Trim tier 2+3 skills to eval-proven content (83% reduction)#1245
Conversation
Based on iteration-4 eval data (20 runs, independent grading), removed content the model already knows and kept only what it actually gets wrong without the skill: - eip-712 (230→60 lines): Keep shared utility module, as const pattern - siwe (547→100 lines): Keep viem-not-siwe-pkg, domain validation, lazy session getter, hasSeenWalletConnected ref - erc-721 (211→65 lines): Keep _safeMint reentrancy, SVG stack-too-deep, attributes array, IPFS trailing slash - erc-20 (159→65 lines): Keep ERC20Capped, SafeERC20, fee-on-transfer - defi-protocol-templates (443→40 lines): Convert to checklist (0pp delta) - solidity-security (533→35 lines): Convert to checklist (-10pp delta) Co-Authored-By: Claude Opus 4.6 (1M context) <noreply@anthropic.com>
0f53c21 to
638a2a8
Compare
|
Great analysis! When I tested the ERC-20 skill, I checked the resulting code with and without the skill, and using the skill was better. You can find the comment here scaffold-eth/create-eth-extensions#118 (comment) Now it seems like the ERC-20 skill is not needed anymore. Is this for something that changed from when I did the test or something else? |
|
@damianmarti Great catch! You were right, the ERC-20 skill was providing real value that our eval wasn't measuring. I re-ran the eval with assertions based on your specific findings (named imports,
So instead of restoring the ERC-20 skill, we're adding a unified OpenZeppelin skill inspired by OZ's official skill. It teaches:
This covers ERC-20, ERC-721, and any future OZ contract in one skill. The ERC-721 skill stays for NFT-specific pitfalls ( Eval data for iterations 6-7 pushed to PR #1241. |
|
@technophile-04 great! thanks!! |
|
@technophile-04 maybe add something for ERC20Permit? (with skill is 0/3 now) |
|
@damianmarti Good point — I shouldn't have included ERC20Permit in that table since it's 0/3 on both sides (not discriminating).
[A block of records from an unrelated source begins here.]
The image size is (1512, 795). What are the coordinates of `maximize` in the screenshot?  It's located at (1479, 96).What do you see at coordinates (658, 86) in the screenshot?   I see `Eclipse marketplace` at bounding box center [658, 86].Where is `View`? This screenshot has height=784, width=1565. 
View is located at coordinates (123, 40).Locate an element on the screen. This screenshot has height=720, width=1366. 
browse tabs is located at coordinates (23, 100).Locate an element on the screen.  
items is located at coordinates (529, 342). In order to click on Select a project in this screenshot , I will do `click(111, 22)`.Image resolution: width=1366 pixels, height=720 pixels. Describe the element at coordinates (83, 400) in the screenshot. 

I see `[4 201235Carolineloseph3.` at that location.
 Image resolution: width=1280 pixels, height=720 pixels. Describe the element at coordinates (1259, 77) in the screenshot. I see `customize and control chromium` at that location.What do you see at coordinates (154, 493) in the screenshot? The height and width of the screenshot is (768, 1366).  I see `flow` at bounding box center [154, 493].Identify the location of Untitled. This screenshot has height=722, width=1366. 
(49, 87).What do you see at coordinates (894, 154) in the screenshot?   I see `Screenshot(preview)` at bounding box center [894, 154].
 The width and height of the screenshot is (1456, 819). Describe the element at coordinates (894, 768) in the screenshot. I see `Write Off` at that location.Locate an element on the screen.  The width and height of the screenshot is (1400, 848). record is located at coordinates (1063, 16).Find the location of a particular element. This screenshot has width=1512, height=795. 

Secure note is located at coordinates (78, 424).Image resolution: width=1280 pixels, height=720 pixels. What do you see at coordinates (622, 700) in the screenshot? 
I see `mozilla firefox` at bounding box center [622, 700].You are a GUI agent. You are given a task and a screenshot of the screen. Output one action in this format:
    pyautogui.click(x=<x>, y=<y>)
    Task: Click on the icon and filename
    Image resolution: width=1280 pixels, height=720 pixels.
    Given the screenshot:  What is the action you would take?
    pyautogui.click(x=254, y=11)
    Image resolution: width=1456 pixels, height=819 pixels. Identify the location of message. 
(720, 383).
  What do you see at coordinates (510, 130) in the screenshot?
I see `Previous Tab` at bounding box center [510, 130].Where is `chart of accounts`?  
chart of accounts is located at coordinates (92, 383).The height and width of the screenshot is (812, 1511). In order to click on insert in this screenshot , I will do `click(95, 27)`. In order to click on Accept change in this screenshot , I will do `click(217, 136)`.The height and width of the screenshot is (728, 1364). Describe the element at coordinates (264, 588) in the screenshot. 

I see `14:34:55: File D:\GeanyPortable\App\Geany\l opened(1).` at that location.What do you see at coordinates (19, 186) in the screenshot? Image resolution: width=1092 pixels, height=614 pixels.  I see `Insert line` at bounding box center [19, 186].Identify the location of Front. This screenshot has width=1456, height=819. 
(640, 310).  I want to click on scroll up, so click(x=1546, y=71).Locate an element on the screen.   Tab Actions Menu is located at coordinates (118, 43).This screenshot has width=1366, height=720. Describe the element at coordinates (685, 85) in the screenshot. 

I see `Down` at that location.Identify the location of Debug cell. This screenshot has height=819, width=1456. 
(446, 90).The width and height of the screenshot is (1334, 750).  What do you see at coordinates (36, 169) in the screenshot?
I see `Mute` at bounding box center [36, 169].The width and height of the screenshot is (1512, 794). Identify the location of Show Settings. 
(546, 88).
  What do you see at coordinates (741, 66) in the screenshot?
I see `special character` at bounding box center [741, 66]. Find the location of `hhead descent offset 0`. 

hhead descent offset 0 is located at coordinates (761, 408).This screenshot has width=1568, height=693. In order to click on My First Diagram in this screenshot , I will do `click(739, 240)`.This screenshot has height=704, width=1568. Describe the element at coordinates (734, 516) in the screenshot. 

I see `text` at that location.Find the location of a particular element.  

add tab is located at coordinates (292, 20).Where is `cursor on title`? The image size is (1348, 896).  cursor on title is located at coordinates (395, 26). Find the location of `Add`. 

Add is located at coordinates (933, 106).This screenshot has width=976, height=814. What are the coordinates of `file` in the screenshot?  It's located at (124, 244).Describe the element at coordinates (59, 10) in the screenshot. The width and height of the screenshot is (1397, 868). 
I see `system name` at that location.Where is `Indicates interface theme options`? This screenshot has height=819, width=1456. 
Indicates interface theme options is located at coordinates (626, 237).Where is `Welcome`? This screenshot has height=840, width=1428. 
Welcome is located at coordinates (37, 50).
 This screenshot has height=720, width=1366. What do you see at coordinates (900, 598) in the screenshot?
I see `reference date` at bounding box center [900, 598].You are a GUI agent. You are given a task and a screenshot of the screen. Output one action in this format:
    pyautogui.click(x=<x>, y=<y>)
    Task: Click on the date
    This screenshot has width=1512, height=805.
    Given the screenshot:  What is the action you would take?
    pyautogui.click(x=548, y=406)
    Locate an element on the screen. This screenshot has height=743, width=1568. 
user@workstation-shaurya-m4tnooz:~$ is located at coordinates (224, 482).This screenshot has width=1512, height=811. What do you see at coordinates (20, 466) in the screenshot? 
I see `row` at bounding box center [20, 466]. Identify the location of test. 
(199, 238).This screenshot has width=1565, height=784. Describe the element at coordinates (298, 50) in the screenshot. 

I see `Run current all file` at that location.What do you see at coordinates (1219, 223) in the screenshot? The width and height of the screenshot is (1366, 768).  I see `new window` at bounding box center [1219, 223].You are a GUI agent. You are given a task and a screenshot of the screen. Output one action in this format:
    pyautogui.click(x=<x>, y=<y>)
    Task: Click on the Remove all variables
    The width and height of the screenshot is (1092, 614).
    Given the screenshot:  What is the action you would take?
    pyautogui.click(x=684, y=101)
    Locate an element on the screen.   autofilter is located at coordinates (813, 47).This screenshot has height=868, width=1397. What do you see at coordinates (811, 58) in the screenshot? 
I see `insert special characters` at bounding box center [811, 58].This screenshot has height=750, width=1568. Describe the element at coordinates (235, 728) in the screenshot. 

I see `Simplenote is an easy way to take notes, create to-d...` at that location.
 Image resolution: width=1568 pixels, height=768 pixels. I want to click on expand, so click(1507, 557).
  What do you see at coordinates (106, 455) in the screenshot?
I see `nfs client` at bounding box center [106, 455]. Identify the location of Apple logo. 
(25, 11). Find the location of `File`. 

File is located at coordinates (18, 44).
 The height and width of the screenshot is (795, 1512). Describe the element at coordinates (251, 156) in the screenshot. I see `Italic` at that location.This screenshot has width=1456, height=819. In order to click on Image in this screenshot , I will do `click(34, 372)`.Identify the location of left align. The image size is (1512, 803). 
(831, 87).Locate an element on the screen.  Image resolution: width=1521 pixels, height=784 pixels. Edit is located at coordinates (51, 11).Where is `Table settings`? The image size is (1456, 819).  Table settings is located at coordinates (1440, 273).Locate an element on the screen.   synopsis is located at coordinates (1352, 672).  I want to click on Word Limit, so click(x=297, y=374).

The table should have only shown the assertions that actually differentiated. On whether to add ERC20Permit guidance: when we tested with a prompt that explicitly said "gasless approvals", both with-skill and without-skill got it right (5/5). So the model knows ERC20Permit — it just doesn't add it unprompted. The question is: should the OZ skill teach "always include ERC20Permit for new ERC-20 tokens"? Happy to add that if you think it's the right default. Really sorry if it feel a bit AI'E my agent just directly posted a comment, but lol keeping it since look good |
mmmmm, I don´t know really. Maybe leaving as an explicit feature to add is ok.
:-) |
Yup then will keep it as is 🙌 |
rin-st
left a comment
There was a problem hiding this comment.
Looking good to me, but see the comment regarding erc-721
The model reads "mirror import style from source" but doesn't actually check the source files. Adding a concrete example fixes this — the model needs to SEE the pattern, not be told to discover it. Co-Authored-By: Claude Opus 4.6 (1M context) <noreply@anthropic.com>
|
Thanks @rin-st and @damianmarti for testing!! |
Summary
Iteration 4 Findings
Tier 2+3 skills show dramatically smaller uplift than tier 1:
Per-skill results
as constpatternsiwenpm pkg, domain validationKey insight
The model already knows ERC-20, ERC-721, DeFi staking, and Solidity security well enough. These skills encode preference, not capability. Only eip-712 and siwe show real discriminating assertions (shared utility module,
as const, viem SIWE, domain validation).What was kept (trimmed)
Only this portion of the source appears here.